Just to be clear: we're talking about the templating language used to
generate XML out of (usually flowscript) data, right?
yes
I'm asking (although I know ;-) because the requirements of a *final
presentation" templating system might be fairly different - at present
the mainstream way (AFAIK) is to use XSLT to generate HTML, WML or
whatever, but for many people "templating" in the context of a webapp
means roughly "edit pages with DreamWeaver, put some special codes and
let the templating engine insert the data".
Maybe we should call JXTemplate our "XML templating engine" to avoid any
confusion.
good idea.
...So, how do we continue to meet all these requirements?
A.) Rewrite/refactor JXTemplate
- break it up in smaller, easier understandable/maintainable pieces
- deprecate #{} syntax and make expression languages plugable as
Sylvain suggested
- investigate the performance problems (I guess there are only
problems if macros are used)
- add the missing things from above...
Sounds good if people are willing to do it.
;-)
at least we have a common understanding.
Don't know enough about the other options, but I like this idea:
...In my opinion we should write JXTemplate 2.0 which would be from
the user's POV as similar as possible to 1.0.
Technically this could be a complete rewrite (use garbage, tempo or
really from scratch) or at least a major refactoring...

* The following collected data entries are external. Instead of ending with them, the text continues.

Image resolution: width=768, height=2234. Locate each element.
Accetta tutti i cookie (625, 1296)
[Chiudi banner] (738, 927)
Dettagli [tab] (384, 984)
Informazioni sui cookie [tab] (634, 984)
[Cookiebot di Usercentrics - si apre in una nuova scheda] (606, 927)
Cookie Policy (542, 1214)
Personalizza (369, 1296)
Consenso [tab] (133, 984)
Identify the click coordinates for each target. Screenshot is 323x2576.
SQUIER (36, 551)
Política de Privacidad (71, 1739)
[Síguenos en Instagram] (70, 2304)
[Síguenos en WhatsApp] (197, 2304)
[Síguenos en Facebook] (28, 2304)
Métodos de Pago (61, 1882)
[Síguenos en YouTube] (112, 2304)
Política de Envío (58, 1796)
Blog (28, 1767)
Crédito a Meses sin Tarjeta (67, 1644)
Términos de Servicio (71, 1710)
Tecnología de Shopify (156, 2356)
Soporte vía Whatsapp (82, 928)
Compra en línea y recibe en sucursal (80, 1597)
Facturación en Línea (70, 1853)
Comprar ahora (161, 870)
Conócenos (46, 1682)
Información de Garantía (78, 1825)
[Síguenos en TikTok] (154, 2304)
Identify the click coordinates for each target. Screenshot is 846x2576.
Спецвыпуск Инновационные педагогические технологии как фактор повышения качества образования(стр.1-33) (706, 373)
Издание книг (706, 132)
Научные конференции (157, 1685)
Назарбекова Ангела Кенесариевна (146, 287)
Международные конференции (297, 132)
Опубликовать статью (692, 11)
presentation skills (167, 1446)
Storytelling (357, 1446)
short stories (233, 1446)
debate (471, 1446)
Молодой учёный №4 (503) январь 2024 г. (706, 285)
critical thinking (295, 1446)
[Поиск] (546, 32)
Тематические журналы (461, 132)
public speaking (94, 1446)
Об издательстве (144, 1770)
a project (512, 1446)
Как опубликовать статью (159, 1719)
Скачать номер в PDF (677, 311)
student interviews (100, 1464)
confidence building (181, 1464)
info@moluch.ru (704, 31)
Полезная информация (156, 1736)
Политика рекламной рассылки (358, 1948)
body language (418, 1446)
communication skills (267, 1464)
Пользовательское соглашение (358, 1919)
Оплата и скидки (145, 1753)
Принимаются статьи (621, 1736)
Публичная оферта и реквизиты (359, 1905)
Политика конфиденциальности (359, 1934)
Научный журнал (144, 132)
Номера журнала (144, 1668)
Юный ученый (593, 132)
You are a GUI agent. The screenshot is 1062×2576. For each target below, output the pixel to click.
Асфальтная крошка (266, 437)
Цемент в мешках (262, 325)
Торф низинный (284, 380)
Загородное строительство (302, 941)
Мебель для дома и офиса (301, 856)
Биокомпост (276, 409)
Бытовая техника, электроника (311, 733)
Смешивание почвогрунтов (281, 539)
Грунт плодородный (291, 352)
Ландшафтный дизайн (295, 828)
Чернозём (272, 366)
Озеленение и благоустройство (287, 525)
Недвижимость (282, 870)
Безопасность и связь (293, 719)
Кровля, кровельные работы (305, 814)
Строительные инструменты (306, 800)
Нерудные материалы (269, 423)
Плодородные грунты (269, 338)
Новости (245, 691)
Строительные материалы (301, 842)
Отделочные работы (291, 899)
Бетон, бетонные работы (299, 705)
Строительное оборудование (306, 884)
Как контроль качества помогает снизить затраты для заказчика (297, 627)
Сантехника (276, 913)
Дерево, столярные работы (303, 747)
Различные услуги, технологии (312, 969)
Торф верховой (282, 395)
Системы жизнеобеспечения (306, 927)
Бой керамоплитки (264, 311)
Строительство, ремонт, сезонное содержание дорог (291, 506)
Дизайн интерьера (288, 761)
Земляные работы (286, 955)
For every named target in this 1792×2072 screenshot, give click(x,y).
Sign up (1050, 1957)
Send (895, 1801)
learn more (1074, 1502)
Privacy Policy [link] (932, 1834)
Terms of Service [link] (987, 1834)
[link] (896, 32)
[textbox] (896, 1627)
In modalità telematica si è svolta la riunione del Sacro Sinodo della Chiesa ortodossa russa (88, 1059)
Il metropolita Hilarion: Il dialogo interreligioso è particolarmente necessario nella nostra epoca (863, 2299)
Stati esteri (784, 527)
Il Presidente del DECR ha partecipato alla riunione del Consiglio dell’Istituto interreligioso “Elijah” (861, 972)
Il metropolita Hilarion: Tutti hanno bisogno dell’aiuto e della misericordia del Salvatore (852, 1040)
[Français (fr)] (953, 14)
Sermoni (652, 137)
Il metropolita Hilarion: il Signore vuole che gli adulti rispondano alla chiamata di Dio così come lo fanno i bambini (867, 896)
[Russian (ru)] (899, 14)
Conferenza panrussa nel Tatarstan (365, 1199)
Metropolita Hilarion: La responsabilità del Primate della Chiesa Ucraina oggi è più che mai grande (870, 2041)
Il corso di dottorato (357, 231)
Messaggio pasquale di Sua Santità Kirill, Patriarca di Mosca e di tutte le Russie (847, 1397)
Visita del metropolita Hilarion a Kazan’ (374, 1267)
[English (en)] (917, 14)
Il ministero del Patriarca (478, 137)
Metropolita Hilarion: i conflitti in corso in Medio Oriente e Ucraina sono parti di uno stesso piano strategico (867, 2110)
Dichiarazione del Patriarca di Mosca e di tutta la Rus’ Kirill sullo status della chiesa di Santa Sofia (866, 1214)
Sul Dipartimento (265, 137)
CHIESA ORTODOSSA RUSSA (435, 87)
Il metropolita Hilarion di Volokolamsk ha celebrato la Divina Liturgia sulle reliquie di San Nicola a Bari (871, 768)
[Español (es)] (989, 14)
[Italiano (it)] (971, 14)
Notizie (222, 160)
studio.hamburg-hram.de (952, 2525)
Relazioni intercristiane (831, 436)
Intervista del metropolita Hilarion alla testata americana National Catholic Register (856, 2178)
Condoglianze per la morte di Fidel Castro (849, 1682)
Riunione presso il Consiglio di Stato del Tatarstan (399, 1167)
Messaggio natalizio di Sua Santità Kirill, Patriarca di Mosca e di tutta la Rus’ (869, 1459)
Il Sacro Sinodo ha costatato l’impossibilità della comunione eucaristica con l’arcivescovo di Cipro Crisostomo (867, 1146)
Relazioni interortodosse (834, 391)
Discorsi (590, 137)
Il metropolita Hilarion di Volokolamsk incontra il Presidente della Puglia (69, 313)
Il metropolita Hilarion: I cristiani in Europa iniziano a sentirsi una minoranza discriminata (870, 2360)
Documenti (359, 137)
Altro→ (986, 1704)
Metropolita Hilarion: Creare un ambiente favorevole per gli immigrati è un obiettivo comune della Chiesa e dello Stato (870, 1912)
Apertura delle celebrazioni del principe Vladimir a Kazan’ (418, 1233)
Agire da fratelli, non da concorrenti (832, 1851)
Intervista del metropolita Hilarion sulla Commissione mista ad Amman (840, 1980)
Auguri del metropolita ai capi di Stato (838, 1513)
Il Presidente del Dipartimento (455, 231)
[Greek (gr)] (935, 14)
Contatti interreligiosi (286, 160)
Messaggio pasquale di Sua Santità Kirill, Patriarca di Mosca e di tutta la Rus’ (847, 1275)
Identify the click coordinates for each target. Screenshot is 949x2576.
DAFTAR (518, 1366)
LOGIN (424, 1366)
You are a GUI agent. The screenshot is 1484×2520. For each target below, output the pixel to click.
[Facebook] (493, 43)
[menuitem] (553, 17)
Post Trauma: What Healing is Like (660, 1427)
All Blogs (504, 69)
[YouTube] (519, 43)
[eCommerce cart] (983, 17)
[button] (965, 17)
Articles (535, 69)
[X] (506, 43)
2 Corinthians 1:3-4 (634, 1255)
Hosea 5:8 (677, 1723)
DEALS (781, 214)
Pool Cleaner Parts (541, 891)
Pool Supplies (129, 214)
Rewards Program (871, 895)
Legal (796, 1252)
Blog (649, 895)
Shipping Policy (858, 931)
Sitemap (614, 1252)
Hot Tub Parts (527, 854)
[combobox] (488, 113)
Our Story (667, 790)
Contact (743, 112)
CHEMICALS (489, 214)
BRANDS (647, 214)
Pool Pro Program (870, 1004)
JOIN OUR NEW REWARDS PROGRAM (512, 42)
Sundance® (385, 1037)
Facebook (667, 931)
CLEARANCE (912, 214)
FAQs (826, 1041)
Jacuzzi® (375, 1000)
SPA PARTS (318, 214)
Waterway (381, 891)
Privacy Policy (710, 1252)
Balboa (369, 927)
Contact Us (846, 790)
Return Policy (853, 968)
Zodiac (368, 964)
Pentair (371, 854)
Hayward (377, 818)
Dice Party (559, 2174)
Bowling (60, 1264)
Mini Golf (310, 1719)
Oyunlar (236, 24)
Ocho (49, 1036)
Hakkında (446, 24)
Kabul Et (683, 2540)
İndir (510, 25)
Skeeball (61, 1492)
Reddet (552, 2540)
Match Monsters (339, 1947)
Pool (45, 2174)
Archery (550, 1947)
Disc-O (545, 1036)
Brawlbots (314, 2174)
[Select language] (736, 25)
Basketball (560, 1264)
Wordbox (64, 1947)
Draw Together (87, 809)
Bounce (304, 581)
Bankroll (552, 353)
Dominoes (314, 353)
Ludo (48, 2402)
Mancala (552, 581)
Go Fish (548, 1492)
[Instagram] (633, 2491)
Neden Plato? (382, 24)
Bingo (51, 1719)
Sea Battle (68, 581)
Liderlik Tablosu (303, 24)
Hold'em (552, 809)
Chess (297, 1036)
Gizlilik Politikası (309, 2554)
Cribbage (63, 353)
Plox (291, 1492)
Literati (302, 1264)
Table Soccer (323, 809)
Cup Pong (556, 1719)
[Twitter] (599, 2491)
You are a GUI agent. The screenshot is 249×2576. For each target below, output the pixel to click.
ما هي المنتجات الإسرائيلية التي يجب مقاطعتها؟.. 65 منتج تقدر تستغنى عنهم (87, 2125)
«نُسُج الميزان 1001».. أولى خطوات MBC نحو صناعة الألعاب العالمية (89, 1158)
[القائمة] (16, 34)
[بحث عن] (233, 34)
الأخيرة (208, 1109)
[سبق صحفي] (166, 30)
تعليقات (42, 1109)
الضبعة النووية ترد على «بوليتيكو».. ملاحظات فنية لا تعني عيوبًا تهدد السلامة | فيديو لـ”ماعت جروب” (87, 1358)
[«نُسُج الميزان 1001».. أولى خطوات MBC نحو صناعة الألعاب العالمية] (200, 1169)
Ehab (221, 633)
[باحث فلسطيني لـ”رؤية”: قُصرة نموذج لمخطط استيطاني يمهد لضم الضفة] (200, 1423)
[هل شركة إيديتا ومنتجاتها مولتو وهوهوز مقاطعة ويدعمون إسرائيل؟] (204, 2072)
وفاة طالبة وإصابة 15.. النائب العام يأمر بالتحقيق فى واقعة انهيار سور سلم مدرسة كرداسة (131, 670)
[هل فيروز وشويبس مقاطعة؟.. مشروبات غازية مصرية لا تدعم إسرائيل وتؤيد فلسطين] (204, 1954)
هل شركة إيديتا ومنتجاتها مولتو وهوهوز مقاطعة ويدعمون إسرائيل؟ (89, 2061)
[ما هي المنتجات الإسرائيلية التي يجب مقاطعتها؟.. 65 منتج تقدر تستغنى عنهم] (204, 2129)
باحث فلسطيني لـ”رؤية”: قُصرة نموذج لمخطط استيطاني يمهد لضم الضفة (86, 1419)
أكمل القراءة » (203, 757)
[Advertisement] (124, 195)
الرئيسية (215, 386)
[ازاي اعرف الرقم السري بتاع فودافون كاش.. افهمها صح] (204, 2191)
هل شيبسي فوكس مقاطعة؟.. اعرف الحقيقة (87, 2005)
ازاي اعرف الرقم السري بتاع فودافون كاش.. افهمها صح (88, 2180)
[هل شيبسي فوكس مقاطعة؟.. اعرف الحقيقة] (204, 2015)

It would be (of course) good to include automated tests as well, using
anteater for example, as this is a critical component
yes, very important
Calling it JXTemplate is better for marketing reasons because it shows
more stability than telling our user base that they should use
something completly different in the future. Calling it differently
gives another impression than incrementing version numbers.